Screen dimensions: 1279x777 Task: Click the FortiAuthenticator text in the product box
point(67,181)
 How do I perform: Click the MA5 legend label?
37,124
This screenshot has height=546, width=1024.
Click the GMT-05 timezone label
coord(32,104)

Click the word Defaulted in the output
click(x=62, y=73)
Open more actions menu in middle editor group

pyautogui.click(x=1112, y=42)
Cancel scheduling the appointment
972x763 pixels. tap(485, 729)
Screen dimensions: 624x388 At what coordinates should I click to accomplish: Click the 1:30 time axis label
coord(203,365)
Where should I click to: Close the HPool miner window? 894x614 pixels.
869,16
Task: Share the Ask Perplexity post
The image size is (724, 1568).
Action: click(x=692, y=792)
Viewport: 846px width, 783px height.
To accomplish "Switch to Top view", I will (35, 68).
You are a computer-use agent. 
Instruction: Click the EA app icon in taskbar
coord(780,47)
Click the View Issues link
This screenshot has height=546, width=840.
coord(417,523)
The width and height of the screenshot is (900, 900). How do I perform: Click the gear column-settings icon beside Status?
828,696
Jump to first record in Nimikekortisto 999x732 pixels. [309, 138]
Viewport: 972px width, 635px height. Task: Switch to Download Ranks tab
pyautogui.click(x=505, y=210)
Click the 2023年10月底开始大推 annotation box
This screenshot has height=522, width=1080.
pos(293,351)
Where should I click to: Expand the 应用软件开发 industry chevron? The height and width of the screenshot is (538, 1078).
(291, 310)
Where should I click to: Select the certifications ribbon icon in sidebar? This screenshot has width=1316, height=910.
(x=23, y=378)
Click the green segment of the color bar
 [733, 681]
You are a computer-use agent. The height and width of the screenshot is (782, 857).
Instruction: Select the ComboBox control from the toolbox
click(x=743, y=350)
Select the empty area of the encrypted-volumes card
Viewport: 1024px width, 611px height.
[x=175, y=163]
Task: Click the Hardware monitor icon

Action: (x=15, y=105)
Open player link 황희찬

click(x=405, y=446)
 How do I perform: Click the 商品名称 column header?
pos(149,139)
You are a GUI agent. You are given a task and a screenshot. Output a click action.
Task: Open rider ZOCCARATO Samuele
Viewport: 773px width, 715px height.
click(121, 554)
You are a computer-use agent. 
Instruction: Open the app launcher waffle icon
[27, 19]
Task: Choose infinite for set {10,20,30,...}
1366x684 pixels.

▶ [TASK GOAL]:
Every line with the word "agent" in it should be copied from the listing above.

▶ [YOUR RESPONSE]:
You are a computer-use agent. 
You are a computer-use agent. The height and width of the screenshot is (782, 857).
You are a GUI agent. You are given a task and a screenshot. Output a click action.
You are a computer-use agent. 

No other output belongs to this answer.